Claro que esto tiene que ver con que somos las mujeres las que nos embarazamos, las servidoras de la especie. La maternidad merece una parrafada aparte, pero en el patriarcado, que probablemente sea una construcción basada en la envidia, las mujeres hemos llevado adelante con nosotras mismas y con las demás miles de operaciones subjetivas que ubicaban el bien en el acto de postergarse y el mal en atenderse, escucharse y darse valor.
Esos son valores fuertes para los varones, básicamente en el ámbito público. Es la semilla de la ambición: no postergarse y atenderse. Es el camino al éxito. Desplegar todas las potencialidades. En el ámbito doméstico, las mujeres desde hace muchos siglos hacemos lo contrario: resignarnos. Esta palabra es una caja de sorpresas. La resignación leída literalmente es volver a afirmarse de otra manera, cambiar la firma, tener otro nombre, ser otra, una zorra que mira las uvas muy altas y ya no las quiere.
¿Nacimos así? ¿Somos así? ¿Eso es natural? Ya sabemos que no. Lo que no registramos muchas veces es cómo esa postergación del yo hecha carne y repetición a lo largo de toda una vida puede estallar dentro de nosotras. Sabemos poco de esos malestares. Son demasiado íntimos. No se los contamos a nadie. Como Emma.
Si Emma fue Madame Bovary y su historia marca no solo un hito en la novela moderna, sino también en el registro de la psiquis femenina, es porque Emma, la gran descarriada, la buscadora de pureza en el barro, después de todo fue una criatura de acción. Y a las mujeres nos han contado desde el principio de la civilización que existimos para acompañar, nutrir y calmar, no para actuar. No solo Flaubert fue Madame Bovary. Emma era una insatisfecha, pero no porque le faltara algo, sino porque le sobraba lo real.

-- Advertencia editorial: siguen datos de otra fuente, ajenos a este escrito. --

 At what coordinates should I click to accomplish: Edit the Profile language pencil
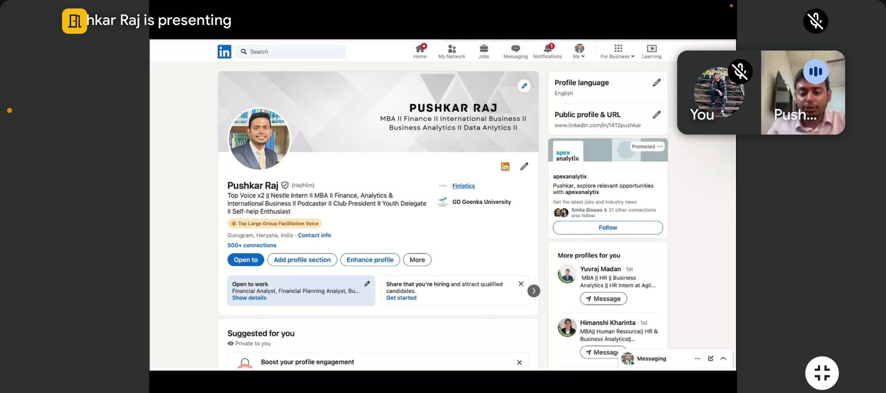tap(657, 82)
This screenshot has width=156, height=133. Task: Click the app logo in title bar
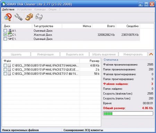pyautogui.click(x=3, y=4)
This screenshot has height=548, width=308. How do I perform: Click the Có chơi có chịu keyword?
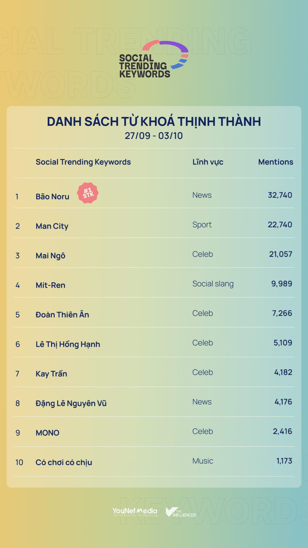click(x=64, y=463)
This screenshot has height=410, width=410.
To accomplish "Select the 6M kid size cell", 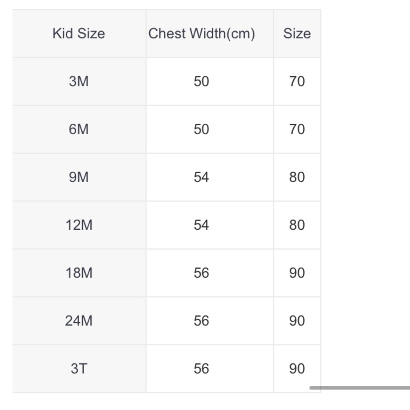I will pos(79,129).
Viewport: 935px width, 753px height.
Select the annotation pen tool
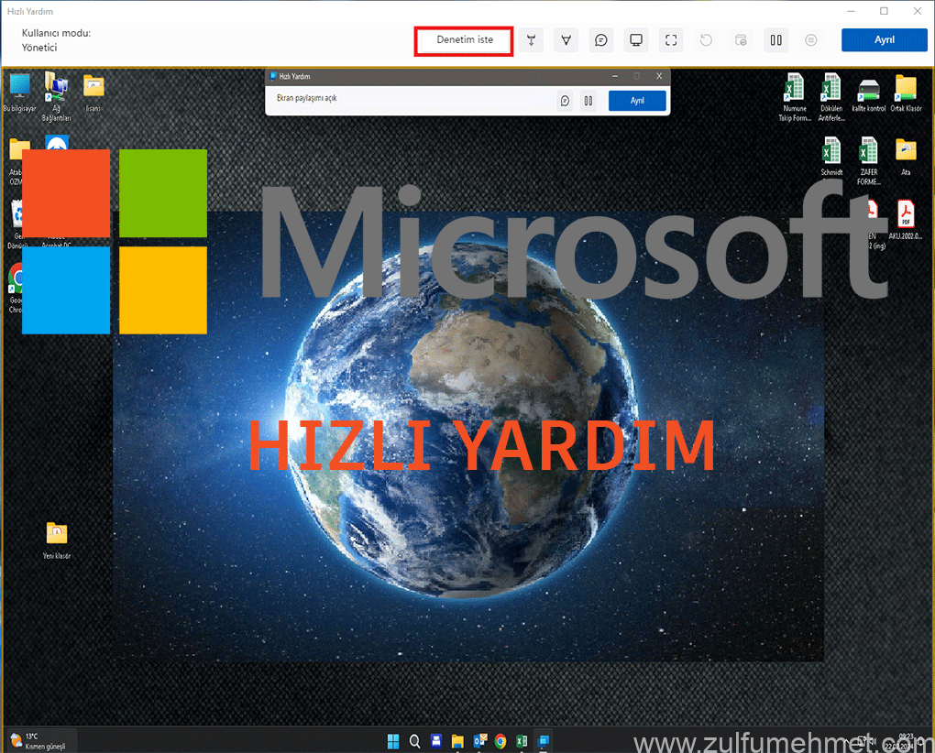567,40
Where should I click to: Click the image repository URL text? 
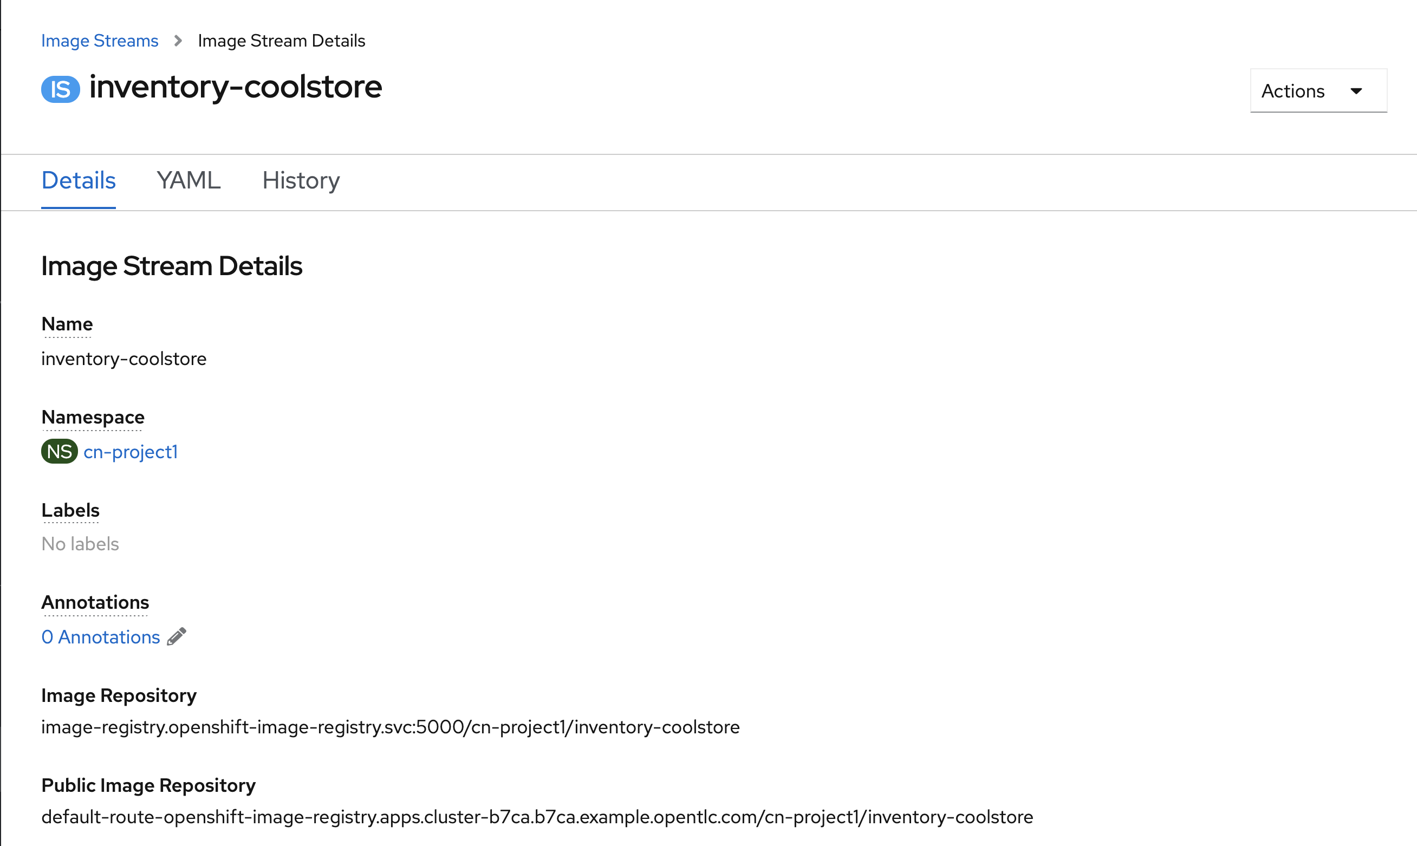(x=390, y=726)
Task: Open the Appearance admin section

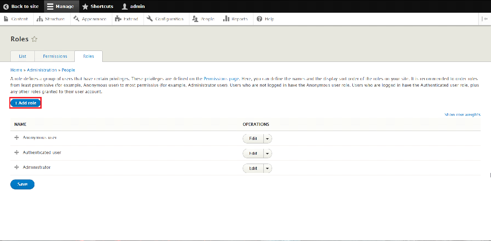Action: (90, 19)
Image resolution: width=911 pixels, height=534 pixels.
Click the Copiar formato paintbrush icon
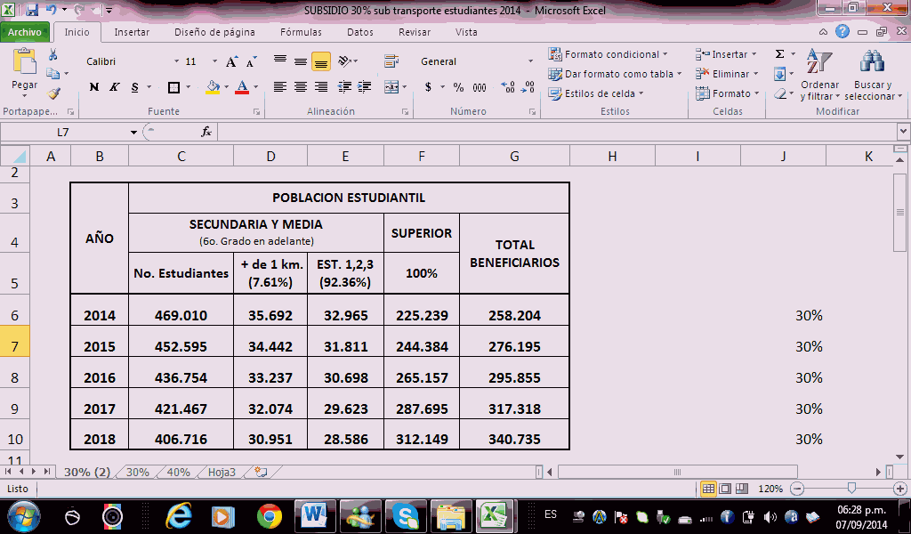(54, 93)
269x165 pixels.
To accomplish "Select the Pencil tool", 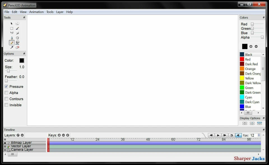I will click(11, 43).
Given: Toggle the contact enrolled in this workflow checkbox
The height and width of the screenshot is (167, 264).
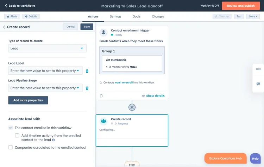Looking at the screenshot, I should tap(11, 128).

Así también fue mi madre. Olga no pudo explorarse y descubrir que ella misma era la tierra fértil en la que esa planta de la felicidad podía tener chance, pero que el abono debía provenir de otras renuncias, de otras decisiones prescindentes de la opinión generalizada sobre el goce. No se animó a ser menos esposa y menos madre, y eso la enojó siempre. Parecía vivir reaccionando permanentemente contra alguna clase de injusticia. Es probable que eso fuera cierto.